Details of how the late Queen approved the subtle but strong comeback to Harry and Meghan’s poisonous attack on the monarchy, using the expression ‘recollections may vary’, have emerged in a book by royal correspondent Valentine Low.
A draft palace statement initially didn’t include the famous expression, and was a much milder version, though the Prince and Princess of Wales were said to have demanded it be toughened up a bit. While Kate was right behind her husband, it was said that she was even more firm than him on the matter.

When a courtier first suggested the ‘recollections may vary’ phrase, which was hailed as a classic iron fist in velvet glove royal manoeuvre, at least two palace officials argued against it in case it enraged Harry and Meghan further.
But it was Kate, then the Duchess of Cambridge, who pressed home the argument that it should remain, Mr Low’s books says.
He quotes a source as saying that it was Kate who clearly made the point, ‘History will judge this statement and unless this phrase or a phrase like it is included, everything that they have said will be taken as true’.

The source said it was an example of how Kate is often far steelier than she appears, and that she doesn’t get as much credit as she should, because she is so subtle about it.
He said she’s playing the long game and she’s always got her eye on, ‘This is my life and my historic path and that she’s going to be the Queen one day’.
Author Claudia Joseph recently revealed how lines of strong, indomitable women run through both sides of Kate’s family history.
Hers is a story featuring deprivation and hardship in the Durham coalfields and in the working-class suburbs of London.
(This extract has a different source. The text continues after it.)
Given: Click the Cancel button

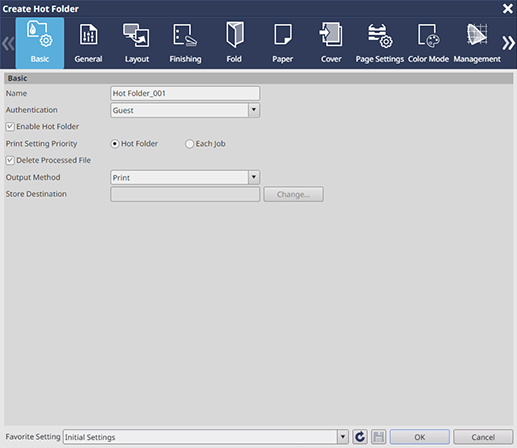Looking at the screenshot, I should tap(483, 437).
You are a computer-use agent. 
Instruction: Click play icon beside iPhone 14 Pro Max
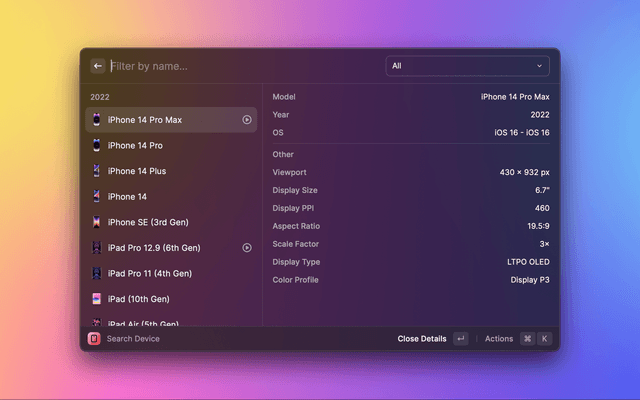247,120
There was also privilege, too, and connections to high society.
The main theme, nevertheless, is one of strong, matriarchal figures.
Kate’s mother, Carole, made sure her three children had the best possible start in life.
She got her drive and ambition from her own mother, Dorothy Goldsmith, who set her family on the road from poverty to prosperity, earning the affectionate moniker ‘Lady Dorothy’ along the way.
Kate’s invincible great-grandmother Edith Goldsmith was another formidable woman, who smoked 20 Woodbines a day and brought up six children in Southall, then a working-class suburb for railway depot workers in west London.
Widowed in 1938, Edith Goldsmith was left to bring up her two youngest children Joyce, then 13, and Kate’s grandfather Ronald, then six, in a condemned flat, juggling work at a nearby Ticklers jam factory.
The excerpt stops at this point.